There is more to finance than you think!
Wei Fan, our Head of Financial Planning & Analysis, talks about the differences between the teams within Finance and what they do behind the scenes to keep the business on track.
1. As the Head of FP&A, can you tell us the difference between Finance & Accounting (F&A) and Financial Planning & Analysis (FP&A)?
Good question! Many people think it’s the same thing, but actually what the two teams do are very different. A F&A team looks at the past, or what the company has already done. This includes accounting records for every transaction, and current financial statements such as cash flow and balance sheets. FP&A, on the other hand, is all about the company’s profitability and future financial projections.
In FP&A, we look at the planning of the company by analyzing the business history, understanding the present state, and determining the most viable way to move forward to help the organization reach its strategic goals.
2. Tell us more about your role!
In my current role, I look after the company both at the group level and at the individual business teams level. At the group level, our team works closely with the senior leadership to assess, guide, and identify ways to support the company’s short and long term goals.
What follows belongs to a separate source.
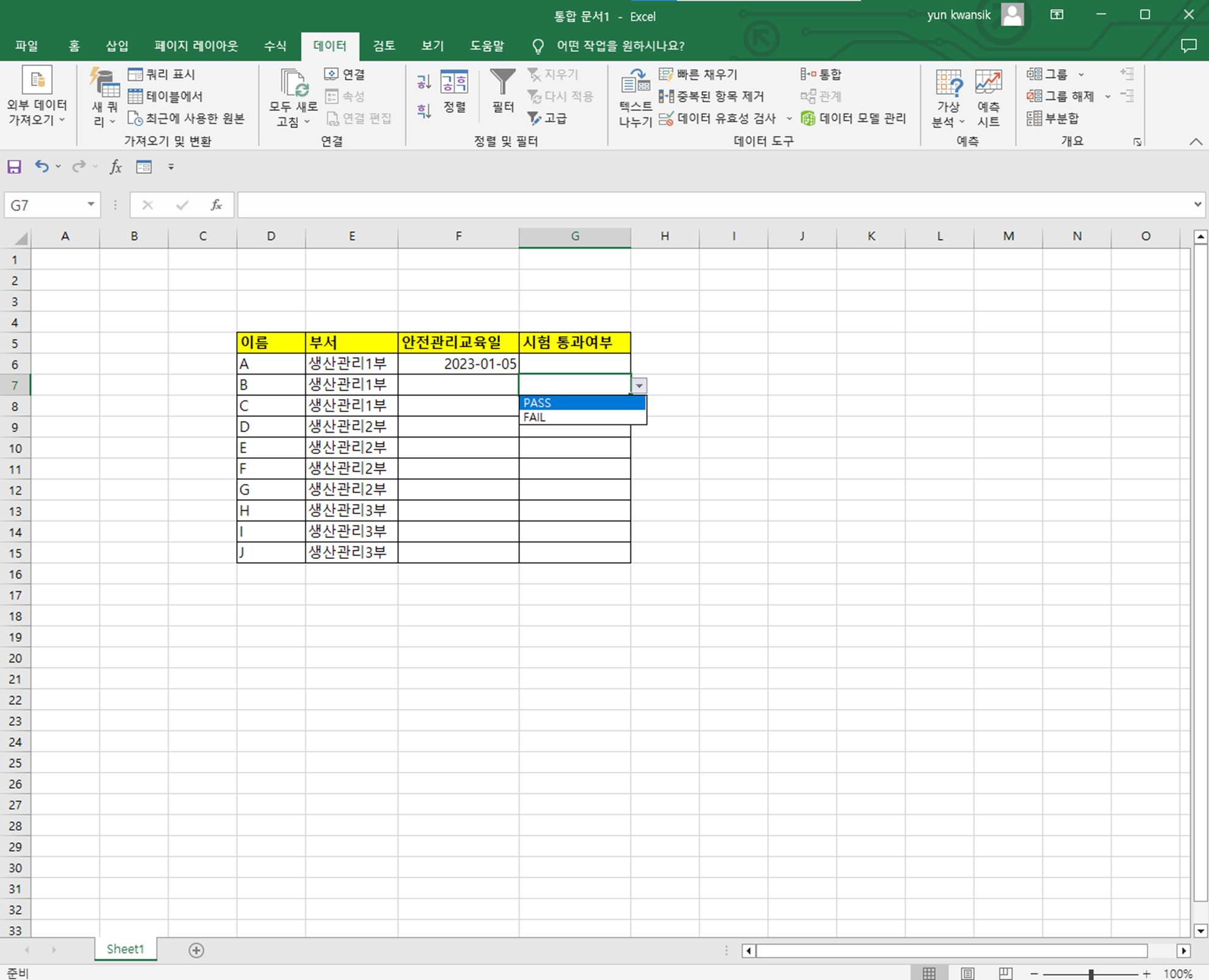This screenshot has height=980, width=1209.
Task: Switch to Normal view in status bar
Action: click(x=929, y=973)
We set up business management accounts and reporting structure, coordinate budgeting and forecasting processes for all of our operations, and advise on the financial feasibility of different business directions to help management shape their strategy and set financial targets. (I promise I’m not just saying buzzwords.) Once the business strategy has been set, our jobs don’t stop there! We continue to support and drive the strategy – for example, setting up KPIs to track the financial health and business performance, and taking corrective actions such as resources rebalancing when needed.
At the individual business teams level, we act as partners, or mini CFOs, for each department. Each member of our team account manages specific departments. I overlook three different departments, so it is all the more important that I have to understand and differentiate between their business objectives and operation models. That way, we can better partner with them to set up functional KPIs that align with the corporate direction and tailor financial models that cater to their business needs.
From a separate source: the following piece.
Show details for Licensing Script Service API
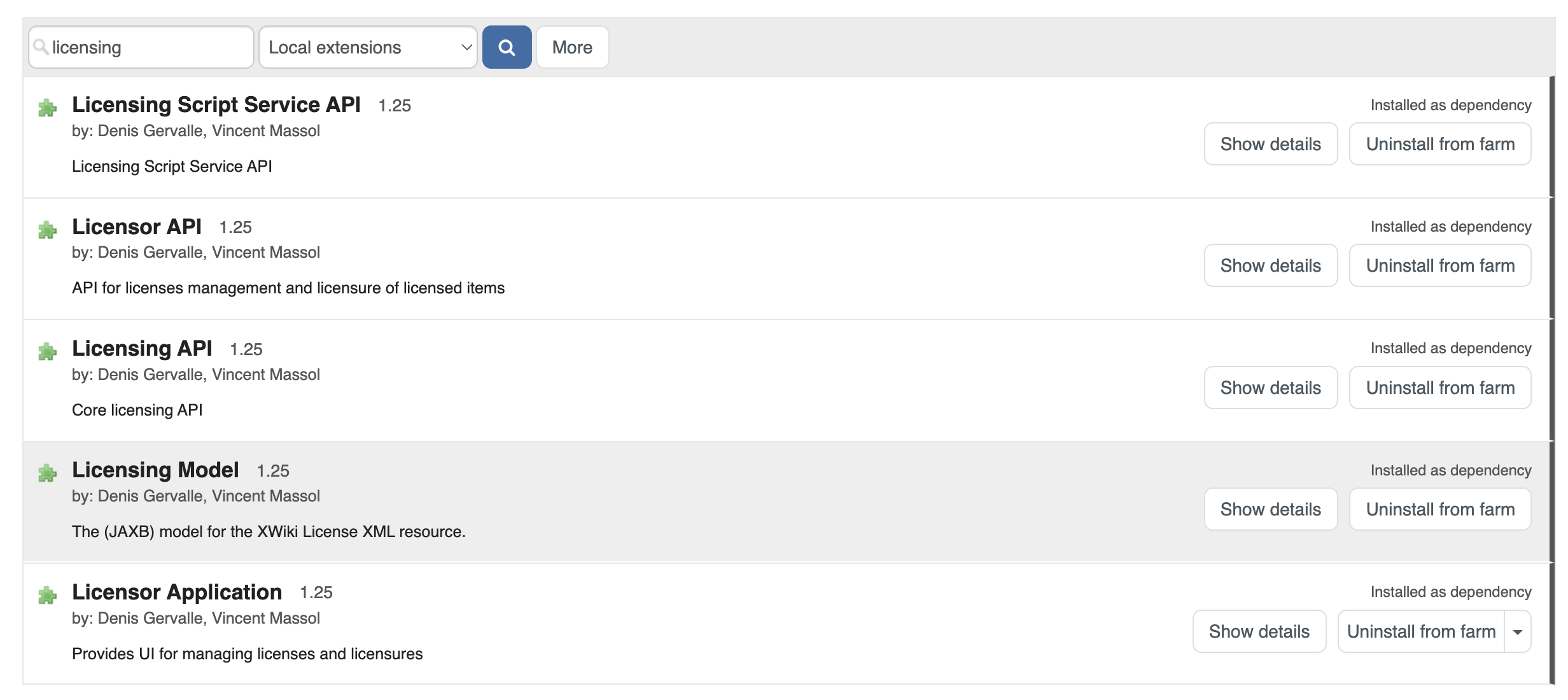Viewport: 1568px width, 700px height. coord(1270,144)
3. What do you think are the attributes needed to do well in a FP&A role?
Treat the corporate business as your own. Not only should you pay close attention to your customers to better serve them and gauge the market for areas of revenue generation, you should also know where every single dollar is received and spent.
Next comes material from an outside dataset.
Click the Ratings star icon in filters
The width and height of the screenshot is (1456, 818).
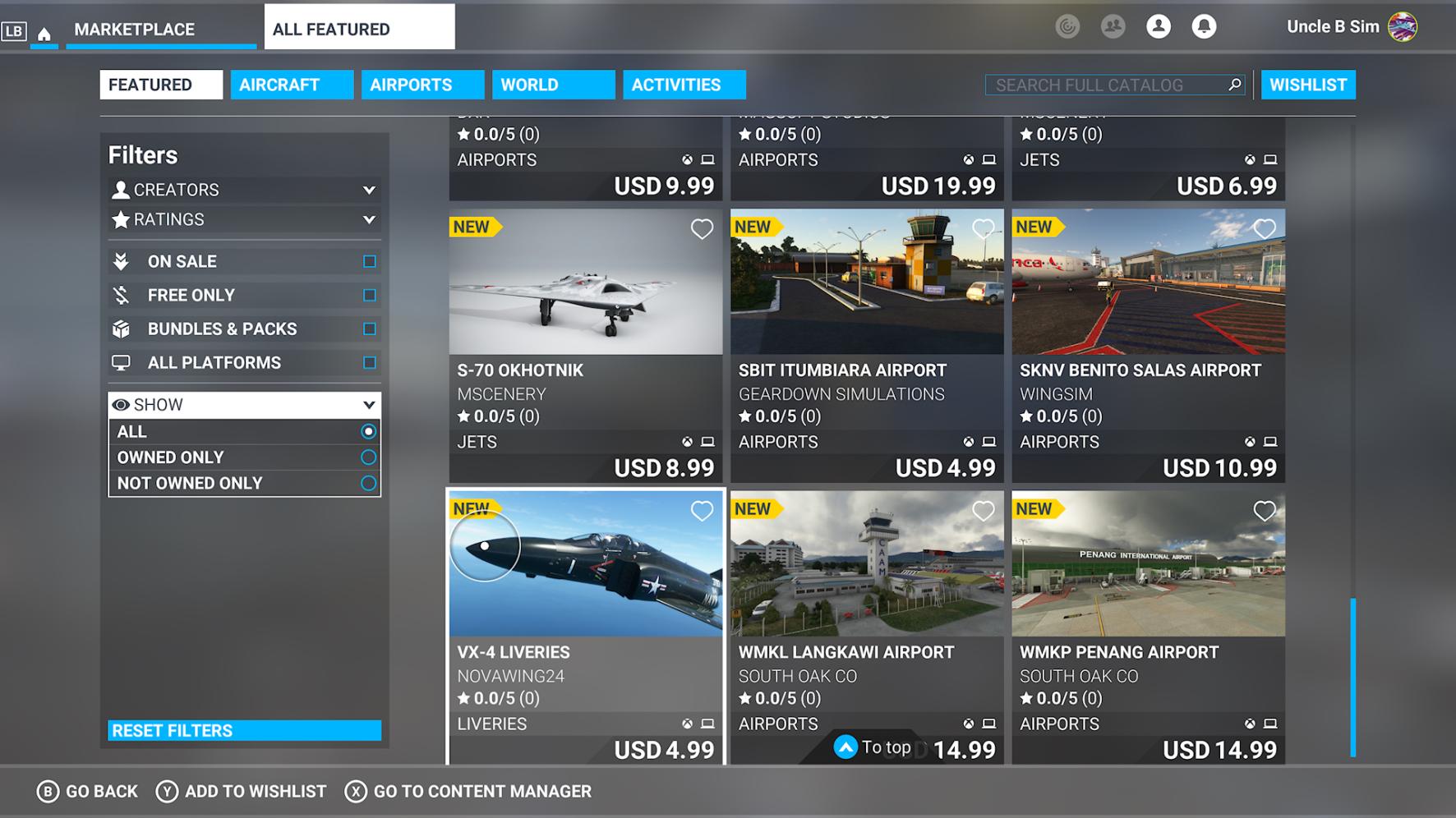pyautogui.click(x=120, y=219)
Like other customer facing functions, strong communication skills are needed to build trust with the teams you work with, as well as translate financial numbers to talk to decision makers. Although financial knowledge is indispensable, a good analyst should also have a good business sense and the analytical skills to identify any gaps and flags in the business.
4. Trivia time!
Which is better? Why?
Case 1: Getting $100,000 at once
Case 2: Getting a penny that’s doubled every day for 24 days
The answer really depends. If a penny is doubled every day for 24 days, then on the 24th day there will be $167k. If this amount is guaranteed, then I would choose Case 2, as it will be difficult to earn $67k more even if I were to invest the $100k given in Case 1. If this amount is not guaranteed, as would be the case with real life investments, then I would choose Case 1 rather than take the risk.